His administration backs a lawsuit that seeks to strike
down Obamacare, including its popular protections for people with preexisting
conditions. This allows Democrats to say — and they say it all the time — that
he wants to destroy Obamacare.
Never mind that the suit is very unlikely to succeed. The
background is that in a previous case, the Supreme Court upheld the individual
mandate in Obamacare as a tax. Then, Congress zeroed out the tax. The current
case argues that the individual mandate therefore can no longer be upheld as a
tax and further — this is the real stretch — that if this now toothless mandate
is thrown out, the rest of the law has to go as well. There’s no reason to
believe that the conservative justices would undertake this legal adventure.
This makes the politics a worst-of-both-worlds scenario
for the White House. By backing the suit, it opens itself up to the attack
before the election that it will eliminate protections for preexisting
conditions, without having any realistic chance of winning when the court takes
up the case after the election.
It would help at least to have a plan, and that’s Trump’s
instinct. But his supposedly imminent health care plan has become as meaningful
as the various versions of “infrastructure week.”
Coming up with a health care plan is not like, say,
promising to create 10 million jobs, a pledge that would depend on
circumstances not fully under any president’s control. Drafting one, at bottom,
requires only a consensus among some wonks, a word-processing program, and a
printer.
No one would have bet at the outset that the
administration would have in hand two historic Middle East agreements — namely,
the United Arab Emirates and Bahrain normalizing relations with Israel — before
having one health care plan. But here we are.
It’s not as though there aren’t options (and it should be
noted that the administration has adopted worthy, piecemeal changes to the
health-care system). A plan from The Heritage Foundation is tailor-made to be
picked up by the administration. In fact, it’s been promoted in an op-ed
titled, “A
Health Plan for President Trump.”
But the administration has remained divided, with one
faction reflecting vintage Tea Party thinking that no Obamacare replacement is
necessary.

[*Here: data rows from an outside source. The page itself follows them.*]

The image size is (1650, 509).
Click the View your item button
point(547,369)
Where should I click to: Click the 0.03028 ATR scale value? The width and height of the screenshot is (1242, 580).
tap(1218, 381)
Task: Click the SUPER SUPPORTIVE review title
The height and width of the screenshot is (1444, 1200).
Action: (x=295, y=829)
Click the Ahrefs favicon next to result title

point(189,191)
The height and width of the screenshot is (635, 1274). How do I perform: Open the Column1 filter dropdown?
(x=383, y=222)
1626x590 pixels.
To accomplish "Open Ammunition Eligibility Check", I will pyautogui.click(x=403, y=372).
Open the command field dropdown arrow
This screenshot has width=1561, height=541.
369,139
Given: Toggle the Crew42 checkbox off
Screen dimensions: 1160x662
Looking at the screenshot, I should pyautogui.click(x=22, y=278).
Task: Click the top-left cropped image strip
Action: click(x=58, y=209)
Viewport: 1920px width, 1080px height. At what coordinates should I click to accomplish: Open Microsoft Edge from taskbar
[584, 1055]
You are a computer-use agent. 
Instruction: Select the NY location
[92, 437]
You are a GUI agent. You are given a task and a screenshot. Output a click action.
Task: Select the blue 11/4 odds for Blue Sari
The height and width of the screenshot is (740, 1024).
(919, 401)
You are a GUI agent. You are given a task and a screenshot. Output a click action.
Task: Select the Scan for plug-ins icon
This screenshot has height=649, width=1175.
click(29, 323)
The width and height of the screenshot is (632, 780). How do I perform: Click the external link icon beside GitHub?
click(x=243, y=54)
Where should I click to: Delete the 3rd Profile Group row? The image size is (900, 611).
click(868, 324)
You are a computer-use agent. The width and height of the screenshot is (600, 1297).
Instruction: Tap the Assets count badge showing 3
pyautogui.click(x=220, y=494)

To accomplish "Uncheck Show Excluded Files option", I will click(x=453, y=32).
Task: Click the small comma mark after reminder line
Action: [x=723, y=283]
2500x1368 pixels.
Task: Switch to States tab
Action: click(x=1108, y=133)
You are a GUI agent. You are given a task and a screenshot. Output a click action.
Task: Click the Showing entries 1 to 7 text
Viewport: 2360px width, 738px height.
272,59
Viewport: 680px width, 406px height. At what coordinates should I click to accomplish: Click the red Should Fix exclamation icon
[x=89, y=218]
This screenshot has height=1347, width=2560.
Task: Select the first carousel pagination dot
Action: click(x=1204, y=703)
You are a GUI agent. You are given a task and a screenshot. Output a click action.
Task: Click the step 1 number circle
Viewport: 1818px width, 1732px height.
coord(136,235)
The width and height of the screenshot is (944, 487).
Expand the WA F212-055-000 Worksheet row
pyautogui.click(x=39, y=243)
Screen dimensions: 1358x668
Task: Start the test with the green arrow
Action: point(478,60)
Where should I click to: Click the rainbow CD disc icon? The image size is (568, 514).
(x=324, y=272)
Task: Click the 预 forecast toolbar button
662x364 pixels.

In addition, health-care policy inevitably involves trade-offs that
are all politically perilous.
So the path of least resistance is to commit to nothing.
The administration has instead offered up an executive order pledging to cover
people with preexisting conditions. The president has touted this as a historic
act, even though it’s only a more official version of Trump’s prior promises.
The president is more populist, both in manner and
substance, than his Republican predecessors. But health care is an area where
his populism is insufficiently realized. Seeking to repeal Obamacare without
bothering to tell people how it’s going to be improved on is what you’d expect
from a stereotypical Republican.
God might scoff, but it’d be better to have a plan.